I finally got so tired about everyone talking about how concerned they were about the lack of diversity in STEM that I decided to study the question and my conclusion is that I have to call BS. For what it is worth, here is the book I wrote with the results of my research, my recommendations, and plenty of commentary. THERE ARE NOW TWO VERSION BELOW: ONE COMPLETE, AND ONE WITH THE MATH AND CODE DEPRECATED WHICH IS HALF THE SIZE.
I made the deprecated math and code version because I have noticed that some otherwise intelligent people don't like math and these sections were not essential for the main point. In fact, my favorite bit of feedback I got was, "Love the book, despite the math!"
As a side benefit, as I said above, this had the effect of making the book about half the size, so it is now a faster and easier read since there is no need to consciously decide what to skip.
Of course, there are plenty of people who like to read, and are even possibly interested in the ideas presented here, but just don't have the time, so I will list the key take away ideas. I will try and confine this list to the conclusions which were a bit surprising. In other words, conclusions like "STEM is not very diverse" , which we confirmed, are important, but not really interesting because everybody already knows that.

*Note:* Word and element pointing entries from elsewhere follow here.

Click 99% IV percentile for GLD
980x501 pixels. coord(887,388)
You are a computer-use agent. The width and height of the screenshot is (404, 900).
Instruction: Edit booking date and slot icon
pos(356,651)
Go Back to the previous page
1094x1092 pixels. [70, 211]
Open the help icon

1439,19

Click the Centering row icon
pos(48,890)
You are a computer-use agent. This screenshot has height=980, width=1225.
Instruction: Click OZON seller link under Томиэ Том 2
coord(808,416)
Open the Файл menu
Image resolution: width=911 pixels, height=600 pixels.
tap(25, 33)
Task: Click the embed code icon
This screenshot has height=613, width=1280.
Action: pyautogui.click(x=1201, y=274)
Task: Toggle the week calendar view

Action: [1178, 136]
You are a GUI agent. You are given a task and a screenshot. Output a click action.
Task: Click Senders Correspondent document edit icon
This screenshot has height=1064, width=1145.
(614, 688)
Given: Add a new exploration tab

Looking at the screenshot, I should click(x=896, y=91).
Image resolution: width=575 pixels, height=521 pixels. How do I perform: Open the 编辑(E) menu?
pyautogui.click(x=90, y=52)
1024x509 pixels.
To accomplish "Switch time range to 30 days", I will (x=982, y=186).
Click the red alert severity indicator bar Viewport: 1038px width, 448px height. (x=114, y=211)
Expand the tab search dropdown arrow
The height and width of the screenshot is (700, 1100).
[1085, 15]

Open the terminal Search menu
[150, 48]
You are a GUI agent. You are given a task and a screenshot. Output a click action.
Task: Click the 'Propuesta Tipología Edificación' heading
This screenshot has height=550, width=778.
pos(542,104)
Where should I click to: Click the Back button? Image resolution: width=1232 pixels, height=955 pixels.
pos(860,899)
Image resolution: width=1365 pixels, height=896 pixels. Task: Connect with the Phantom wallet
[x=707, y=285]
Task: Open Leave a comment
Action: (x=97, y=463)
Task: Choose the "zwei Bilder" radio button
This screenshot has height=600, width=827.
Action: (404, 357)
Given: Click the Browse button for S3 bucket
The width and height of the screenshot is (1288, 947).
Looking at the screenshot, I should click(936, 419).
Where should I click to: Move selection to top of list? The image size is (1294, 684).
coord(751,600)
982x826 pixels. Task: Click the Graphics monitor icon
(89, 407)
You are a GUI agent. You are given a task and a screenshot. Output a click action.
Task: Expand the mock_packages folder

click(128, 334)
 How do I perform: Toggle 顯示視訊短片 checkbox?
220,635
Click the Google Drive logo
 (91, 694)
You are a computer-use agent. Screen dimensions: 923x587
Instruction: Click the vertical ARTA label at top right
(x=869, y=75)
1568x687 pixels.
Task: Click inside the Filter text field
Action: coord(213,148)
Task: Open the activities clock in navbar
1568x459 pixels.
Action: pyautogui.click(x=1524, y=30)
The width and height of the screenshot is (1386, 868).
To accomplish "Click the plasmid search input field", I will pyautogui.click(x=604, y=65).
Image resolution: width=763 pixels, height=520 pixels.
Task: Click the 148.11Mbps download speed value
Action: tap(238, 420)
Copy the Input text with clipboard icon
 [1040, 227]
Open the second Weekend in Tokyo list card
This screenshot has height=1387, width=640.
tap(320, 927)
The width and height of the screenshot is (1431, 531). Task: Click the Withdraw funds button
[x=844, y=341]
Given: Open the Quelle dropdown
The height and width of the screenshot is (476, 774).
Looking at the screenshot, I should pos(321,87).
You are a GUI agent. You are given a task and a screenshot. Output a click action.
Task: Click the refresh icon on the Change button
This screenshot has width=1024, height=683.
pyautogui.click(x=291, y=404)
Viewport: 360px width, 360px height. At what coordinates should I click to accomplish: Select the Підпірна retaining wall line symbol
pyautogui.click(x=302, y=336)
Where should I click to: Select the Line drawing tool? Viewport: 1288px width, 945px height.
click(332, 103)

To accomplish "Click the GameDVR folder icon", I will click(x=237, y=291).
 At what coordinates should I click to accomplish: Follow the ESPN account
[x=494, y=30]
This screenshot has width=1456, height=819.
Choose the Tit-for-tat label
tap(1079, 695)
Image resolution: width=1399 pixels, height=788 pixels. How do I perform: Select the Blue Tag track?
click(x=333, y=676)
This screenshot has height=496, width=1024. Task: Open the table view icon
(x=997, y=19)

The biggest surprise for me was that math may actually be less diverse when it comes to darker people than other parts of STEM. We assumed that all STEM subjects were all approximately equally bad, but we found a significant difference between math and computer science. I just said "significant" but we did not do any follow up hypothesis testing, so I will leave that to others. The significant difference I am referring to is the observation that math appeared to be significantly worse than computer science at replicating the diversity of its graduate students relative to its faculty. This raises all sorts of interesting questions: is computer science better than math because it is a newer subject without the same legacy of the disparagement of Africans and mathematics? Perhaps the computer science numbers are just better due to the large numbers south Asians excelling in this area? Would we have found similar numbers if we had compared mathematics with, say, physics? I only picked math and computer science since these were the areas I was most familiar with. Of course, this means that, in retrospect, my initial assumption that math and cs were good "proxies" for all of STEM, which I stated in the first paragraph of the book, is not exactly correct and the title should have been "On the Lightness Distribution of Math vs CS". That doesn't have quite the same ring to it though.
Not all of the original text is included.